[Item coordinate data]
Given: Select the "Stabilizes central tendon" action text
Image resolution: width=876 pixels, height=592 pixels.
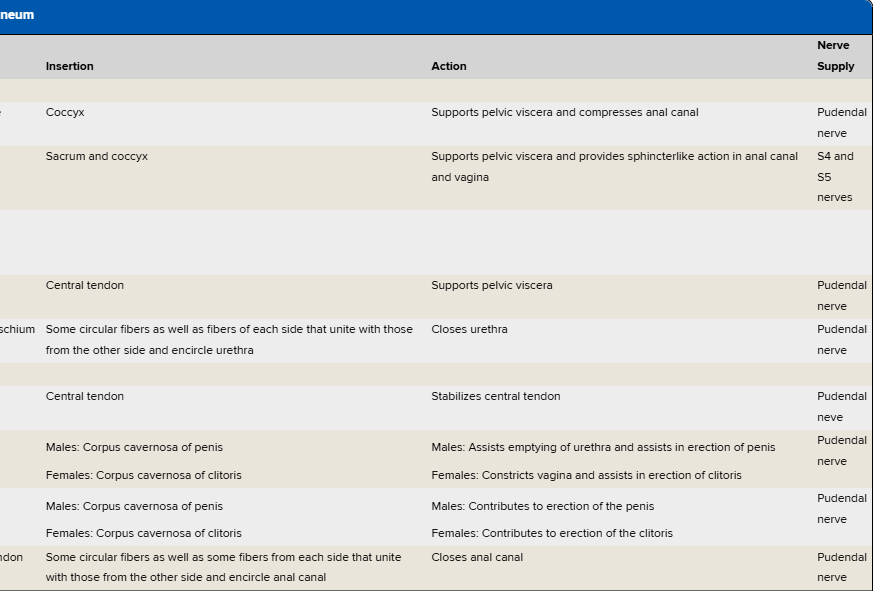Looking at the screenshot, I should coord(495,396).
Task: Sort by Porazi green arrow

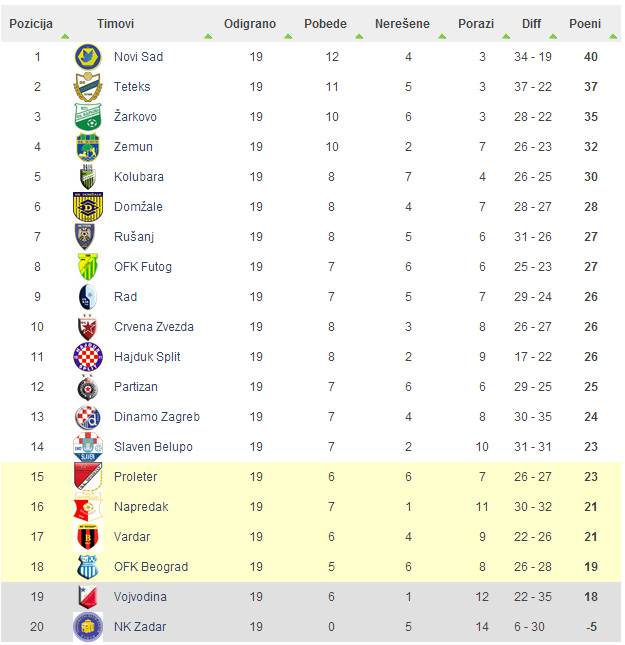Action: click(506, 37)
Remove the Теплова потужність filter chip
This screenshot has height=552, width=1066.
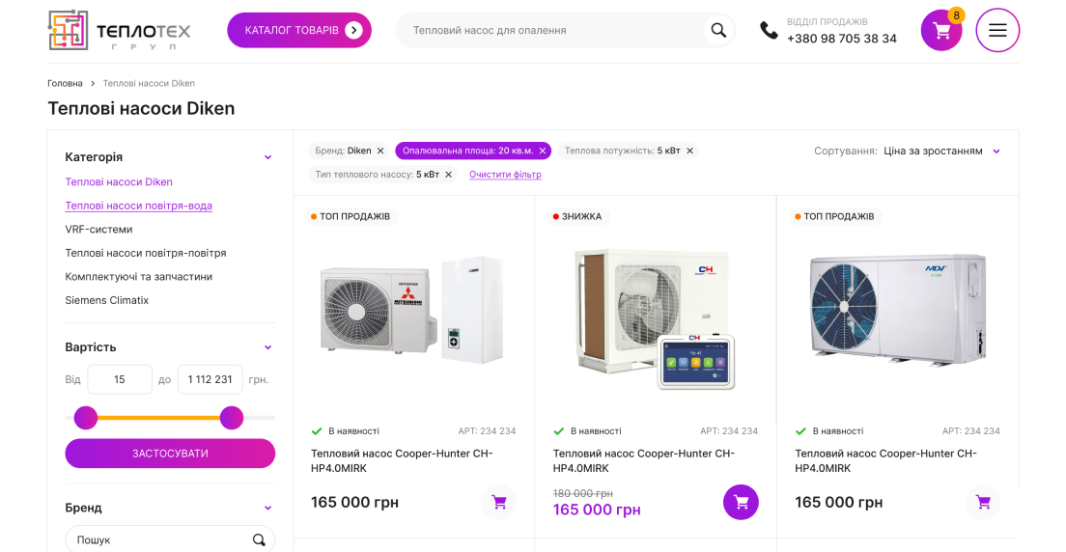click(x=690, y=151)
--
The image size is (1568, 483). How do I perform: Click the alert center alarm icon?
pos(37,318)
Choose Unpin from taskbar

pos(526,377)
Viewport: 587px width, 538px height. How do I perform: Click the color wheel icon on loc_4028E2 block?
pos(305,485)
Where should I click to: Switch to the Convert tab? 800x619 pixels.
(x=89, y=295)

> [Given task] Can you reproduce the items from the line with "Where should I" up to and including the line with "(x=89, y=295)", requests included, but scale every coordinate in the answers by 0.2 and round each result to a whole number, with halves rounded up? Give only those lines.

> [Task answer]
Where should I click to: Switch to the Convert tab? 800x619 pixels.
(x=18, y=59)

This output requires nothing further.